Statistical Analysis: We calculated five-year changes in total spending and unit-prices for each bDMARD and in-aggregate, after adjusting for general inflation to 2016 dollars. We then performed standard decomposition analyses to isolate the contributions of four sources of spending growth (drug prices, uptake [number of recipients], treatment intensity [mean # of doses per-claim], and annual # of claims per-recipient) for each bDMARD. We conducted our analysis including statutory Medicaid rebates (as these decrease public spending), and both excluding and including Medicare rebates (as these are paid by manufacturers to Pharmacy Benefit Managers and Part D plans). We used time-varying rebates reported by the Congressional Budget Office.
Results: From 2012-2016, annual spending on the 11 included bDMARDs by US public programs and beneficiaries nearly doubled (from $5.3 to $10.3 billion); drug prices increased by a mean of 52% in Part D and just 20% in Part B (Table). Controlling for general inflation, unit-price increases alone accounted for 56% ($1.7 billion) of the five-year, $3.0 billion spending increase within Part D (Figure); increased uptake accounted for 37% ($1.1 billion). After accounting for time-varying rebates, price hikes were still responsible for 53% ($1.4 billion) of the Part D spending increase. Adalimumab and etanercept, two of the oldest bDMARDs, were prescribed to the largest numbers of Part D beneficiaries and had the biggest unit-price increases: 84% and 88%, respectively. Medicaid spending and price trends were similar to Part D (Figure).
Majority of spending growth for the oldest Part B drugs (rituximab, abatacept, and infliximab) was from price increases (72-88%), while for the five newer drugs (golimumab, ustekinumab, tocilizumab, certolizumab, and belimumab), number of recipients was the main driver (63-81% of spending growth).

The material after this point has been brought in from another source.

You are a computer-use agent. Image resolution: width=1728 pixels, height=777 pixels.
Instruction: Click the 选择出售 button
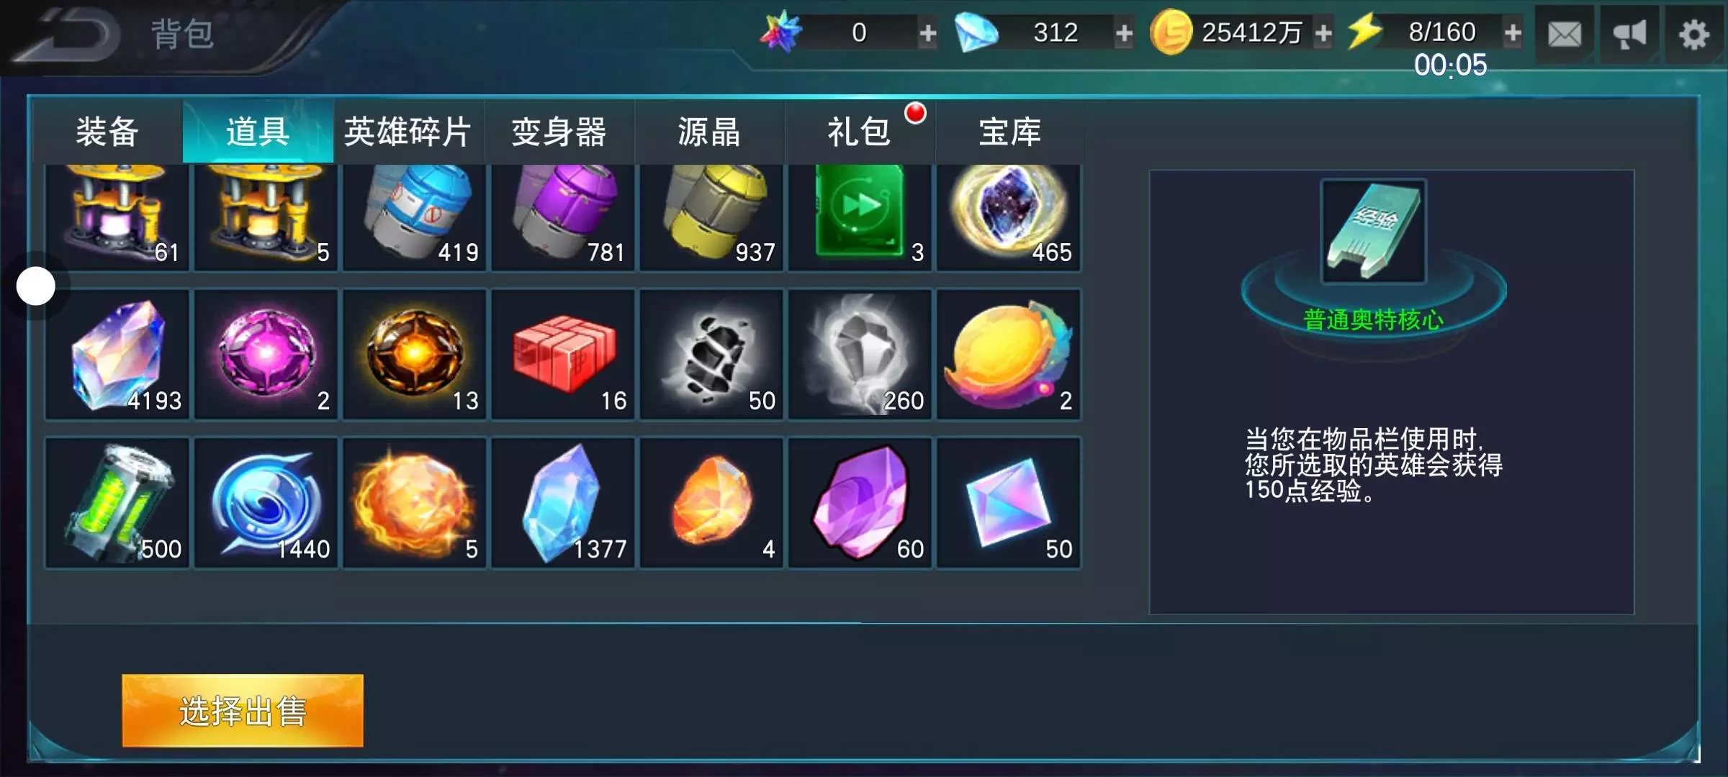[243, 711]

Conclusions: Post-market drug-price changes alone accounted for the majority of recent bDMARD spending growth, and manufacturers' rebates had little impact on these findings. Beyond rebates, policy interventions that target price increases, particularly under Part D plans, may help mitigate public-payer drug spending and out-of-pocket costs for the elderly and disabled beneficiaries who rely on bDMARDs.